Born to a Presbyterian minister and his wife in Scotland, James Blair attended Marischal College, Aberdeen, for 2 years. He received a master of arts degree from the University of Edinburgh, where he remained to study divinity. In 1679 he settled as a minister of the Scottish Episcopal Church near Edinburgh. Two years later, because he scrupled to sign the Scottish Test Act, he was deprived of a living anywhere in Scotland. He went to London, where he became acquainted with Henry Compton, the bishop of London, who persuaded him to go to Virginia as a missionary.
After 5 years in Virginia, Blair was appointed commissary (deputy) to the bishop of London, with authority to supervise the discipline of the Anglican clergy, though without the power to confirm baptisms or ordain American-born ministers. In one of his first acts he convened the clergy to urge them to found a college. They readily complied with a plan for a grammar school, a philosophical college, and a divinity school, which soon won the approval of Governor Francis Nicholson and the General Assembly.
In 1691 Blair went to England to obtain a charter and funds for the college. When he returned to Virginia 2 years later, he was the first president and rector of the board of visitors of the College of William and Mary, founded "to the End that the Church of Virginia may be furnished with a Seminary of Ministers of the Gospel, and that the Youth may be piously educated in good Letters and Manners, and that the Christian Faith may be propagated amongst the Western Indians, to the Glory of Almighty God."
For its first 36 years the college was no more than a grammar school, without enough funds to hire the six professors contemplated in the charter. Some of the blame must be laid to Blair; he did no teaching yet demanded his annual salary of £150, which cut deeply into the college's funds. And although Blair could have done much for the college from the seat on the governor's council he assumed in 1694, his feuds with a succession of governors eroded his influence and alienated both the clergy and the gentry.
Blair brought a measure of English religion and culture to colonial Virginia through his control of the Anglican Church and promotion of education. When he died on April 18, 1743, he left an estate of £10,000 to a nephew and only his library and £500 to the college.

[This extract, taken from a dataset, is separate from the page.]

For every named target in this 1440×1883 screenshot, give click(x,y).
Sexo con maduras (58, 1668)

The introduction by Hunter Dickinson Farish in the 1940 reprint of Henry Hartwell, James Blair, and Edward Chilton, The Present State of Virginia, and The College (1727), contains useful information on Blair. A short study of Blair's life is Daniel E. Motley, Life of Commissary James Blair, Founder of William and Mary College, series 19, no. 10, of the Johns Hopkins University Studies in Historical and Political Science (1901). For background see Philip Alexander Bruce, Institutional History of Virginia in the Seventeenth Century (2 vols., 1910; repr. 1964); Richard L. Morton, Colonial Virginia (2 vols., 1960); and Clifford Dowdey, The Virginia Dynasties (1969).